TASK STATEMENT: Copy out the lines of the records below, and only those lines, from the one with "Instruction: Click inside the 描述 text area" through the one with "Given: Click the Quests window title bar icon", exactly as they appear.
┌────────
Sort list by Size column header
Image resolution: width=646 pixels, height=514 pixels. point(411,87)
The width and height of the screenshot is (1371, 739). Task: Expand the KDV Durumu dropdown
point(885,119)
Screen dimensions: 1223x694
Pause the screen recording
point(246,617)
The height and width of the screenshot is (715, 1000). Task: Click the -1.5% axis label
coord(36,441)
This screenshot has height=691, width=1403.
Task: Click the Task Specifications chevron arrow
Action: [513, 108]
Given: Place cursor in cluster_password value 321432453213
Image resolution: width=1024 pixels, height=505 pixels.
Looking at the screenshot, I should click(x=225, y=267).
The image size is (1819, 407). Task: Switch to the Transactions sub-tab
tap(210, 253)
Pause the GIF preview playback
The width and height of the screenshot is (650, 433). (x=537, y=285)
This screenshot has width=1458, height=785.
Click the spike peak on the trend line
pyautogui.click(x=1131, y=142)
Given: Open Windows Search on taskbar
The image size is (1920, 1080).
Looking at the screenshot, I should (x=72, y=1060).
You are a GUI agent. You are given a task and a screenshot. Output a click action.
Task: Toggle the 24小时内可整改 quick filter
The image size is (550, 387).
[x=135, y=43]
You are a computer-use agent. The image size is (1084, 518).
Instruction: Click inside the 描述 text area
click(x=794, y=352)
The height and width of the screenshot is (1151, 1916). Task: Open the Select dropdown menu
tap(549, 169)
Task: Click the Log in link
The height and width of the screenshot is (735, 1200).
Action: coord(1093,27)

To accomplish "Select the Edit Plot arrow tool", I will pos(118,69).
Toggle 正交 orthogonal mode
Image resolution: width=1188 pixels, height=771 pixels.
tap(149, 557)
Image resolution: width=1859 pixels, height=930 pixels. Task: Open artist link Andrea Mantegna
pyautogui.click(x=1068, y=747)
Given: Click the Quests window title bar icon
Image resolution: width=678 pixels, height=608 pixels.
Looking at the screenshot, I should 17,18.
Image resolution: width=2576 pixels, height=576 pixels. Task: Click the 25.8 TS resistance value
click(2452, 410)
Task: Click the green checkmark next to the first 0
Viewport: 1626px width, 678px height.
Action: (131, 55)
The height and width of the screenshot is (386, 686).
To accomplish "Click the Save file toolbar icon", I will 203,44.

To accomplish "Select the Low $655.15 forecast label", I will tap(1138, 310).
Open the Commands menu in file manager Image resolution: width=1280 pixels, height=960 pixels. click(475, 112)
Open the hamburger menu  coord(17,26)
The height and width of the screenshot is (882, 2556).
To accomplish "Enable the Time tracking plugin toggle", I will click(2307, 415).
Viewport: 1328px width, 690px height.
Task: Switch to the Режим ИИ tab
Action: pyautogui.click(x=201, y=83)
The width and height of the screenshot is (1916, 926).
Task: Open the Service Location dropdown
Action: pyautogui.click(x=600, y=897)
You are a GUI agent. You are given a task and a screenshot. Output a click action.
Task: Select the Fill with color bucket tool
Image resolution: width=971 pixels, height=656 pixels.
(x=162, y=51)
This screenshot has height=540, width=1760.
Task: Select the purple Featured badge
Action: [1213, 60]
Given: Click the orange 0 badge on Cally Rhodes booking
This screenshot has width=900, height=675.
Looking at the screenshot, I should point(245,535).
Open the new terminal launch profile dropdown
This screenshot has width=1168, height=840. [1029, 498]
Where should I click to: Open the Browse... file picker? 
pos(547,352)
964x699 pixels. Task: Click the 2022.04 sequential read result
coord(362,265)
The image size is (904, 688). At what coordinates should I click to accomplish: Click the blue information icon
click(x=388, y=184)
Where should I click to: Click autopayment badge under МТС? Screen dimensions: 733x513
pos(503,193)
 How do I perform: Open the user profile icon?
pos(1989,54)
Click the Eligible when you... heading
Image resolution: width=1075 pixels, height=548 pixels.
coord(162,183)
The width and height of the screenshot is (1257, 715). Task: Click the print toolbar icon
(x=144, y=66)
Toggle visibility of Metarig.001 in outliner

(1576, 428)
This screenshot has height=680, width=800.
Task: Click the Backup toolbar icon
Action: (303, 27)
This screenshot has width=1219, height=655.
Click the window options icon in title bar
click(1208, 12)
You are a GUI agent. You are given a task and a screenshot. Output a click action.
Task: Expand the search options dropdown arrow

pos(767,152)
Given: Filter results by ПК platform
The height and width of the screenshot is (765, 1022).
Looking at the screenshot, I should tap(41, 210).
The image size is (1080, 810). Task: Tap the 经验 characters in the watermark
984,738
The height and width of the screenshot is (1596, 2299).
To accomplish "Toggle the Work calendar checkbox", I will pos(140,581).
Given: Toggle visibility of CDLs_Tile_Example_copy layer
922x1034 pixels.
└────────
RESPONSE TO THE TASK:
Instruction: Click inside the 描述 text area
click(x=794, y=352)
The height and width of the screenshot is (1151, 1916). Task: Open the Select dropdown menu
tap(549, 169)
Task: Click the Log in link
The height and width of the screenshot is (735, 1200).
Action: coord(1093,27)

To accomplish "Select the Edit Plot arrow tool", I will pos(118,69).
Toggle 正交 orthogonal mode
Image resolution: width=1188 pixels, height=771 pixels.
tap(149, 557)
Image resolution: width=1859 pixels, height=930 pixels. Task: Open artist link Andrea Mantegna
pyautogui.click(x=1068, y=747)
Given: Click the Quests window title bar icon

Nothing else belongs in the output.